> **Problem set**:
- A) Print the portion of the Condor DAGMan reply that begins at the words "On Fri, 18 Jul" and ends after the words "log event ...", reproducing it verbatim.
- B) List every distinct program name beginning with "condor_" that the Condor DAGMan reply mentions.

On Fri, 18 Jul 2008, Lucia Santamaria wrote:
for the last 4 days my dagman in morgane seems frozen and doesn't trigger more jobs. The dag is not yet finished, as you can see if you execute ... and also, _no_ rescue dag is created. If I look at one of the dag.dagman.out corresponding to one of the subdags that are not yet finished (for instance, cat2 dags in nsbhinj): ... 7/18 14:15:26 319886 seconds since last log event 7/18 14:15:26 Pending DAG nodes: 7/18 14:15:26 Node 20abc05cccfa0bf1b7e41fa441b90524, Condor ID 169496, status STATUS_SUBMITTED 7/18 14:25:26 320486 seconds since last log event ...
I've seen something like that once before. At that time, the cause was that the file descriptor for a node job's user log file somehow became disconnected from the actual file, without creating any errors when it was read -- it just never reported any more bytes available (but poking around in /proc/*/fd revealed some problems). That might be what's happening now. (BTW, are your user log files on a local filesystem? I vaguely remember that in the previous case the user log files may have been on a shared filesystem.)
Anyhow, if you do a condor_hold and then a condor_release on the "stuck" condor_dagman(s), I think that will fix things. (Hopefully you are running the 7.1.1 pre-release DAGMan, which has the "fast recovery" fix.)
Kent Wenger Condor Team

> **Dataset extract**:
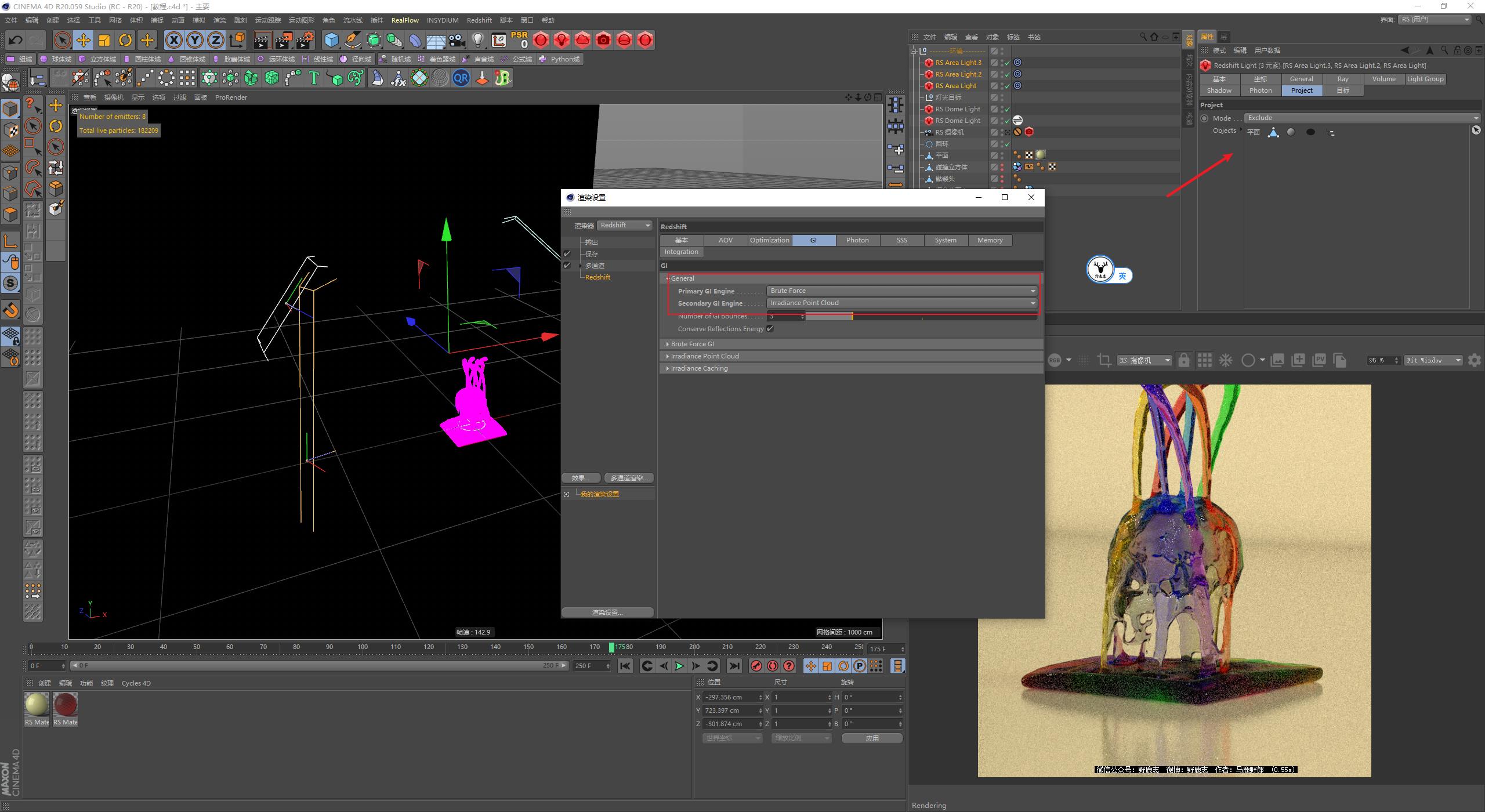Select the Scale tool
Image resolution: width=1485 pixels, height=812 pixels.
(104, 40)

> **Solutions below**:
- A)
On Fri, 18 Jul 2008, Lucia Santamaria wrote:
for the last 4 days my dagman in morgane seems frozen and doesn't trigger more jobs. The dag is not yet finished, as you can see if you execute ... and also, _no_ rescue dag is created. If I look at one of the dag.dagman.out corresponding to one of the subdags that are not yet finished (for instance, cat2 dags in nsbhinj): ... 7/18 14:15:26 319886 seconds since last log event 7/18 14:15:26 Pending DAG nodes: 7/18 14:15:26 Node 20abc05cccfa0bf1b7e41fa441b90524, Condor ID 169496, status STATUS_SUBMITTED 7/18 14:25:26 320486 seconds since last log event ...

- B)
condor_hold
condor_release
condor_dagman